大学计算机基础第1至4章习题答案大学计算机基础习题答案第一章一、填空题1.计算机科学是主要研究（计算理论）、（计算机）、和（信息处理）的学科。

2.在模型建立的前提下，利用计算机求解问题的核心工作就是（算法和程序）设计。

3.算法是一组规则，它的主要特性是（有限性）、（可执行性）、（机械性）、（确定性）和（终止性）。

4.要使一个问题能够用计算机解决，其必要条件是（有确定算法）。

5.在计算机内，一切信息都是以（二进制码）形式表示的。

6.如果说图灵机A能够完全模拟图灵机B，则意味着（给定相同的输入，A的输出与B的输出相同）。

如果A和B能够相互模拟，则表示（A与B计算等价）。

7.图灵机中的纸带可以相当于计算机中的（硬盘）。

8.第一代计算机的主要部件是由（电子管）构成的。

9.未来全新的计算机技术主要指（光子计算机）、（量子计算机）和（生物计算机）。

10.未来电子计算机的发展方向是（巨型化）、（微型化）、（网络化）和（智能化）。

11.目前，国际上广泛采用的西文字符编码是标准（ASCII码），它是用（８（７？））位二进制码表示一个字符。

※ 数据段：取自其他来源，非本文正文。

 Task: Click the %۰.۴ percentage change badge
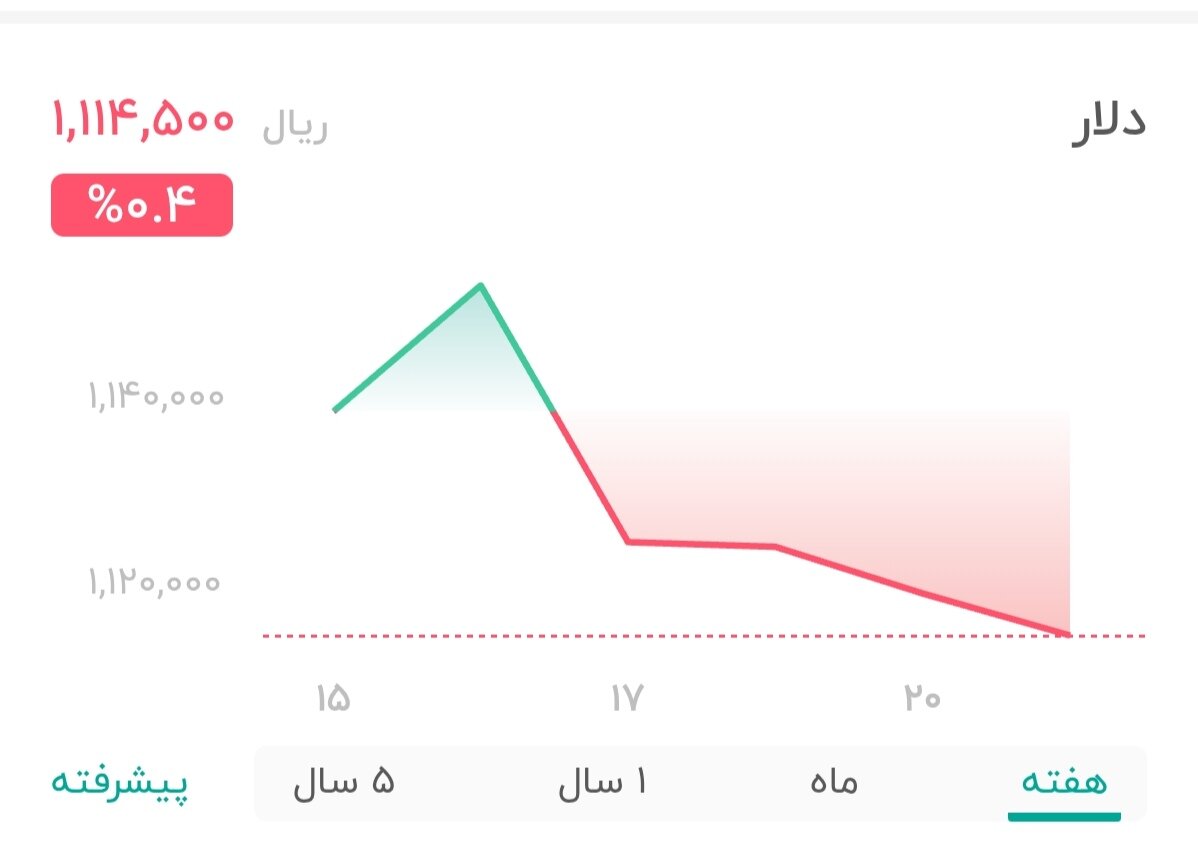(x=140, y=205)
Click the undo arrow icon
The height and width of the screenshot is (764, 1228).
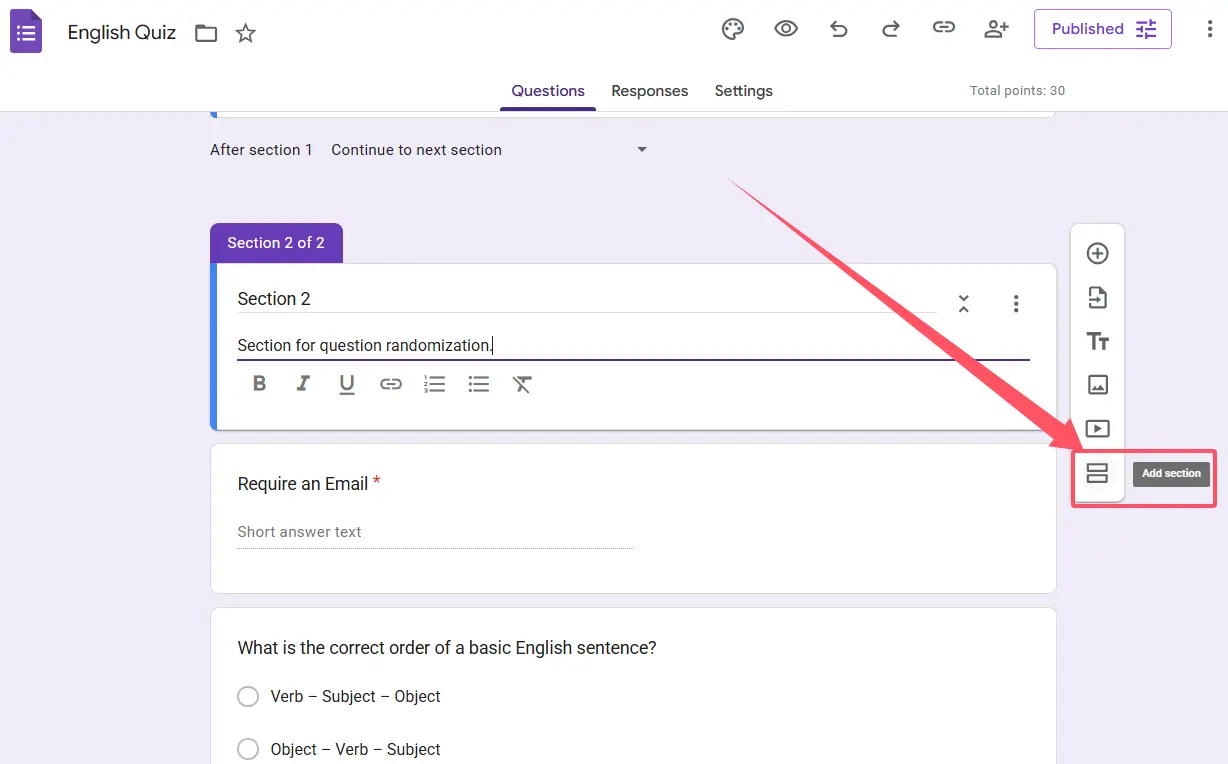pyautogui.click(x=838, y=29)
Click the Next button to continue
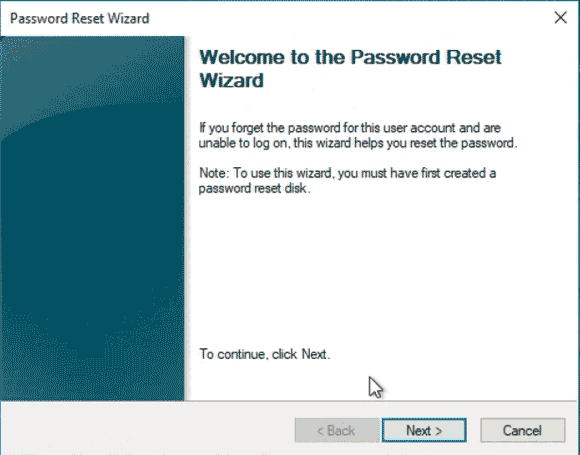 coord(424,430)
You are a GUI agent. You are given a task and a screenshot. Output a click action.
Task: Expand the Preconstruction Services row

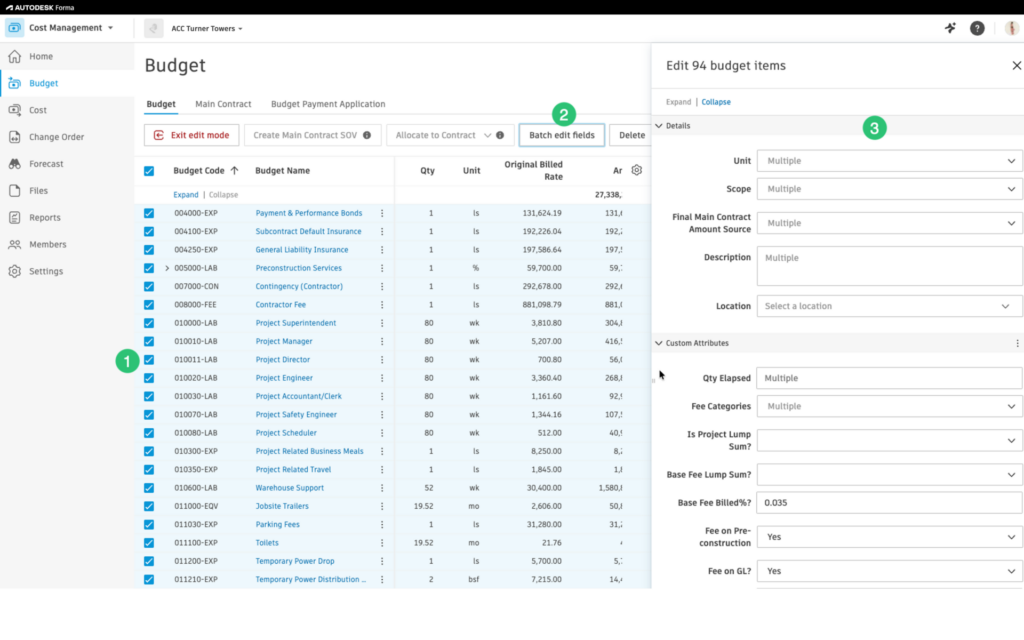pyautogui.click(x=167, y=268)
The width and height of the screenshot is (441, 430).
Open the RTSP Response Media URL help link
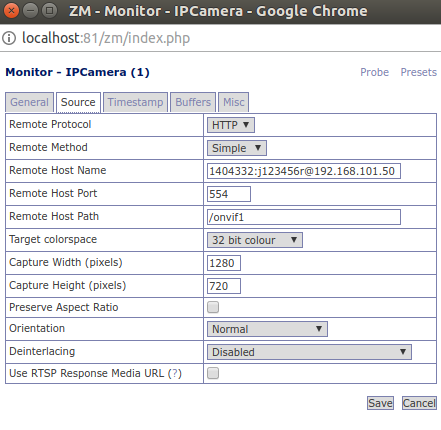(x=175, y=374)
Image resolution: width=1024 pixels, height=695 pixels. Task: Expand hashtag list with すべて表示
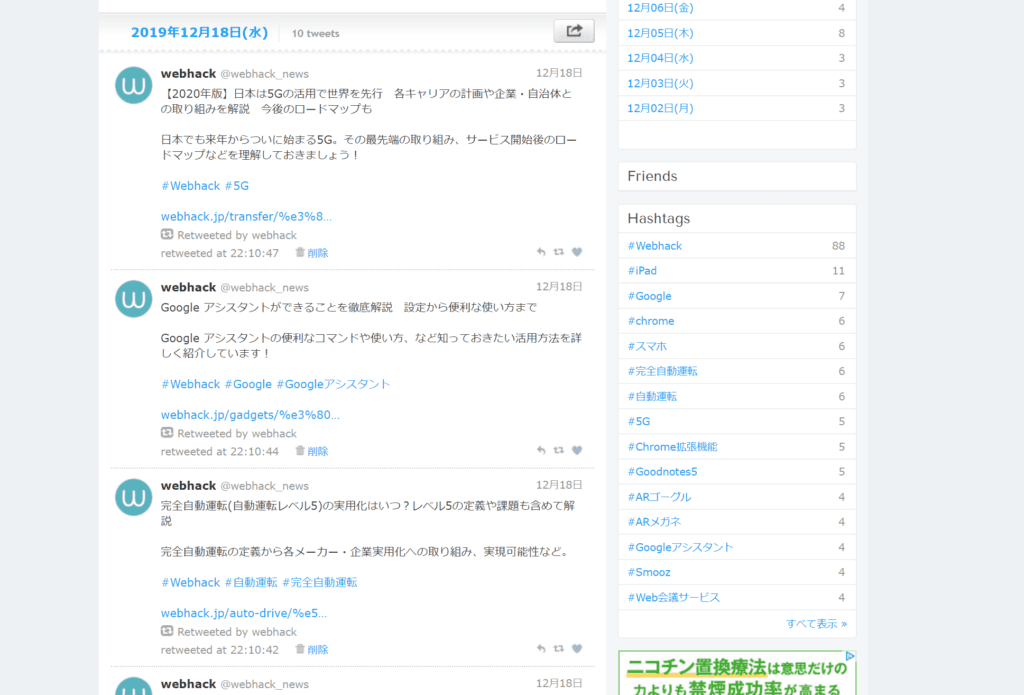pyautogui.click(x=816, y=623)
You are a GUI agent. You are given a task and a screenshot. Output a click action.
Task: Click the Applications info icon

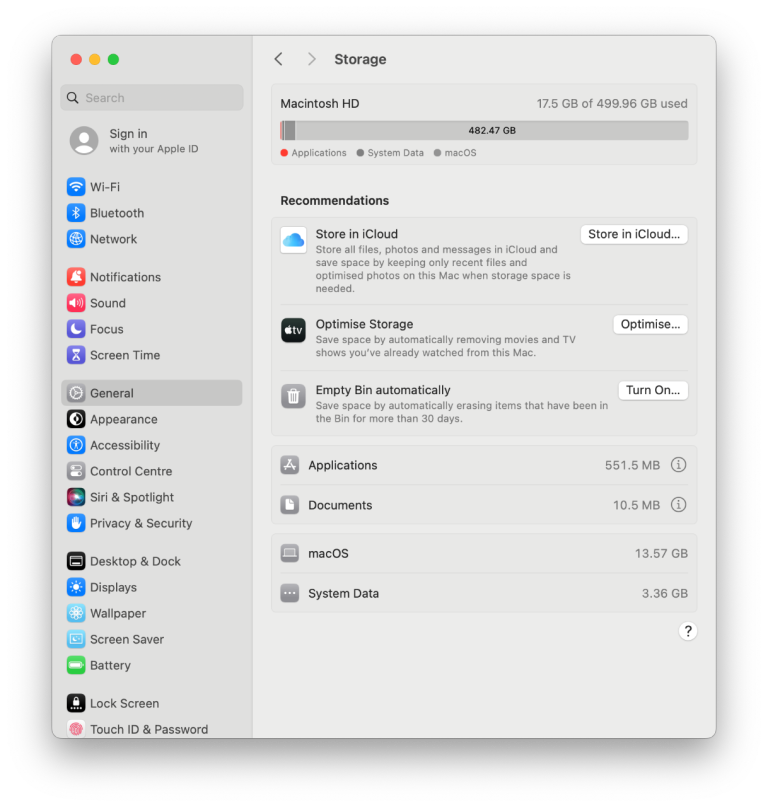pos(678,465)
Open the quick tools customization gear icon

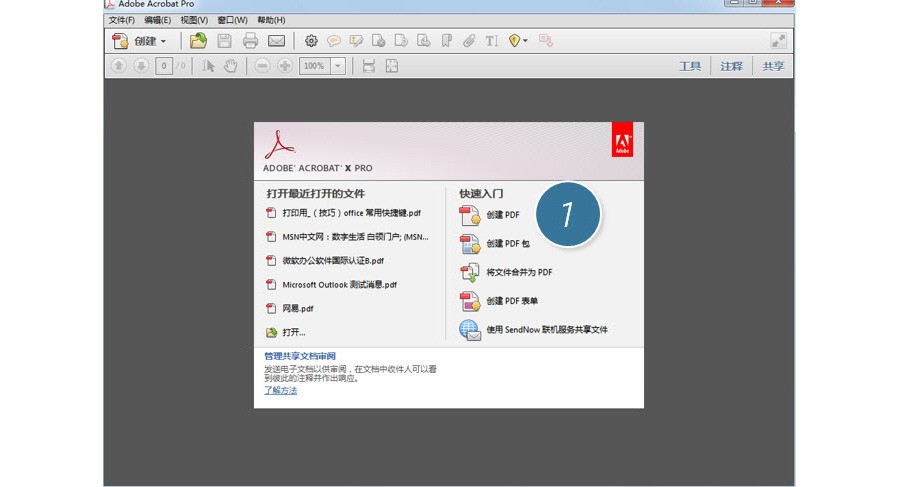click(311, 41)
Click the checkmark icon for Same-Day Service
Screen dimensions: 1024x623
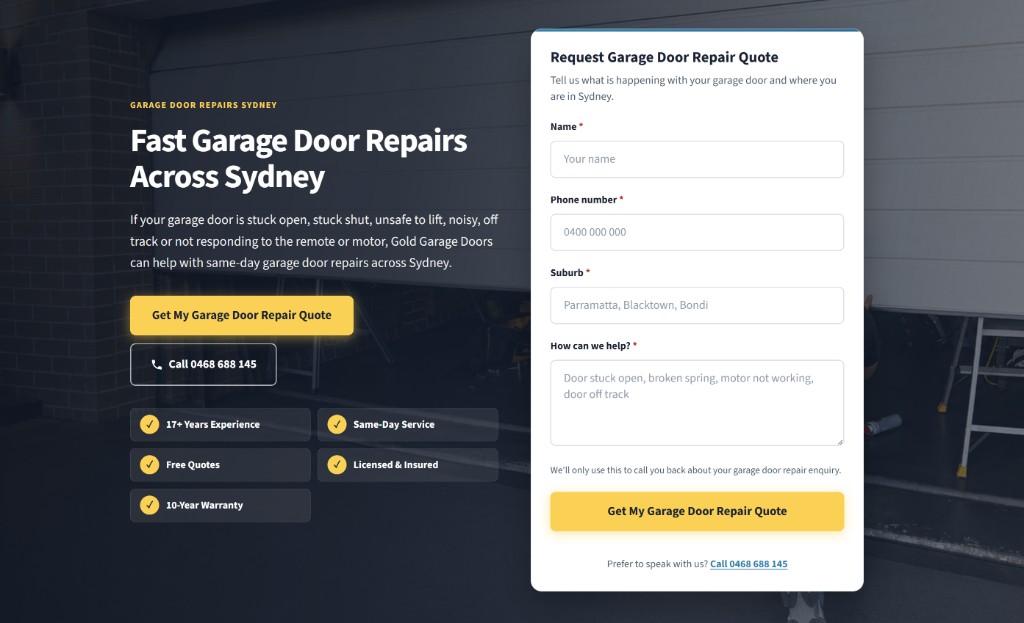click(337, 424)

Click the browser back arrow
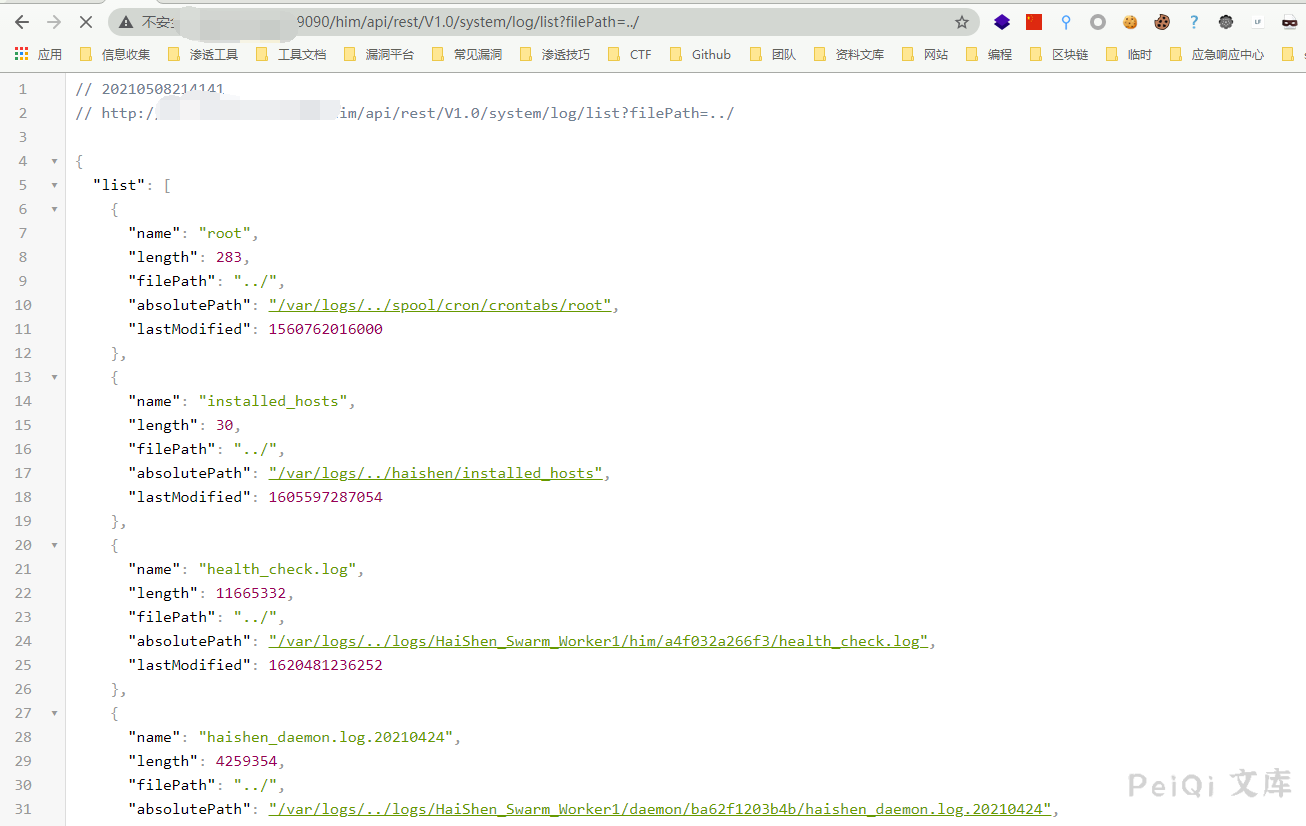(x=22, y=22)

12.采用16位编码的一个汉字储存时要占用的字节数为（2B）。

13.位图文件的存储格式为（BMP），用数码相机拍摄的照片的文件格式一般为（JPG）。

14.若处理的信息包括文字、图片、声音和电影，则其信息量相对最小的是（文字）。

15.模拟信号是指（在时间和幅值上）都连续变化的信号。

16.计算机中对信息的组织和管理方式有两种，即（文件）和（数据库）。

17.软件的测试方法包括（白盒测试）和（黑盒测试）。

18.普适计算的主要特点是（无处不在）。

二、简答题1.P14；2.P5；3.P7；4.输入信息、输出信息、程序、内部状态；5.P6；6.P23；7.P19；8.软硬件技术、通信技术、纳米技术；大规模并行处理体系结构、高性能算法、可重构计算、功耗。

第二章1.计算机系统主要由（硬件系统）和（软件系统）组成。